> [STORED DATA]:

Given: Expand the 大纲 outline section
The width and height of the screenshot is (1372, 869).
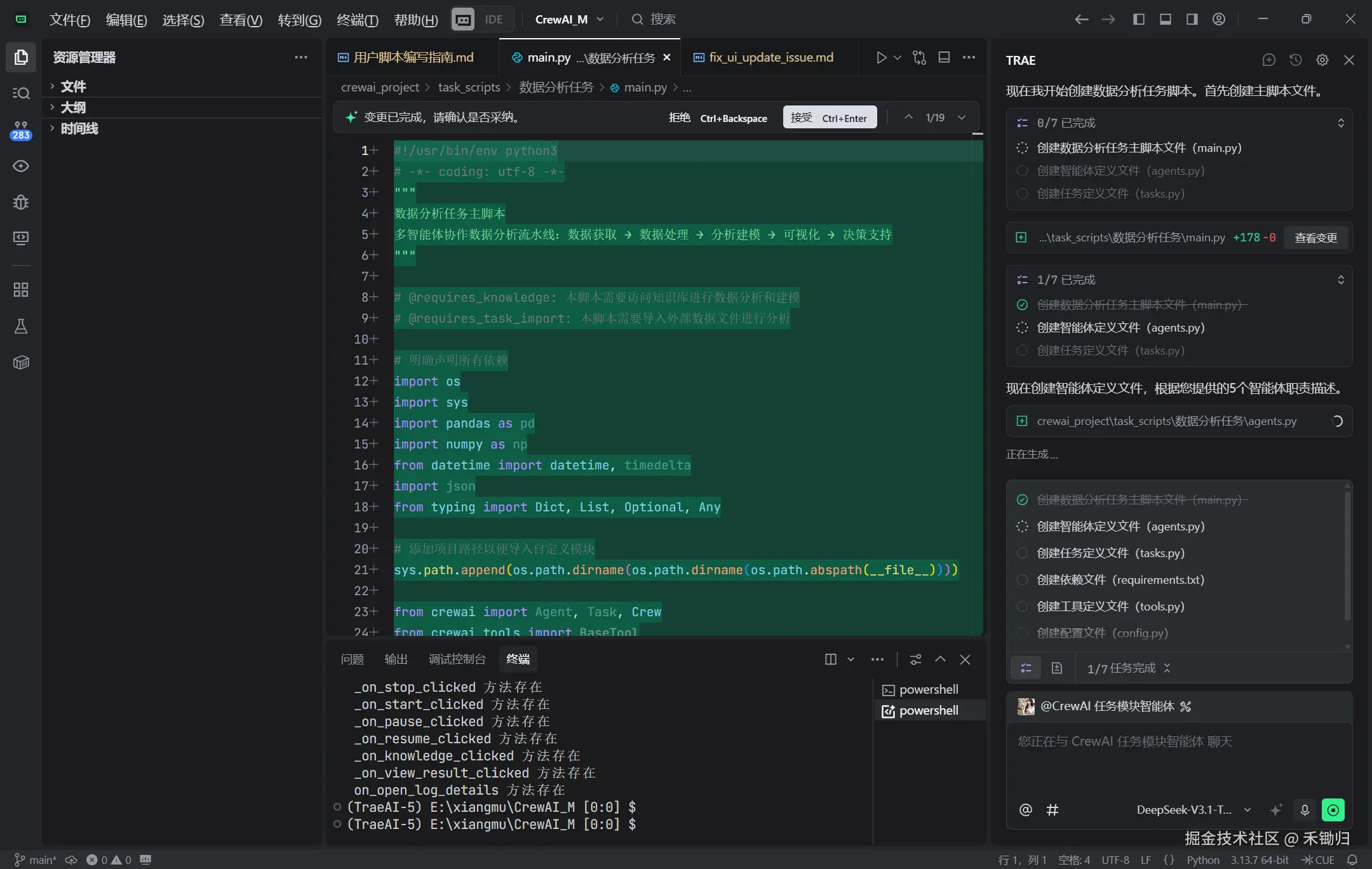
--
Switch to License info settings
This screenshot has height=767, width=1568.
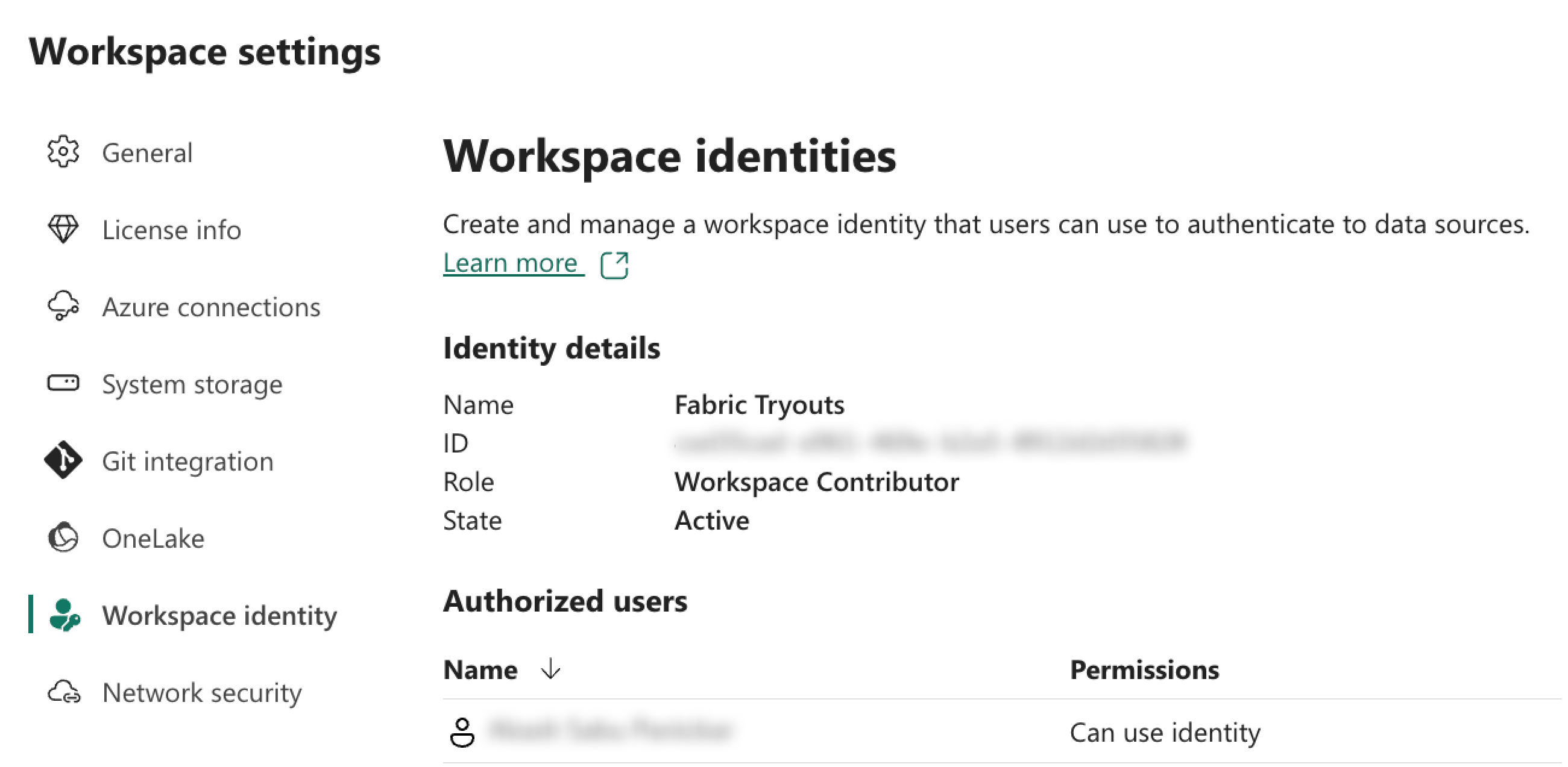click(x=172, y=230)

> [WHAT THE EXERCISE ASKS]: Above are the entries. Quote exactly the lines from the one bearing "Given: Expand the 大纲 outline section" through the one bearing "The width and".

> [RESPONSE AREA]:
Given: Expand the 大纲 outline section
The width and height of the screenshot is (1372, 869).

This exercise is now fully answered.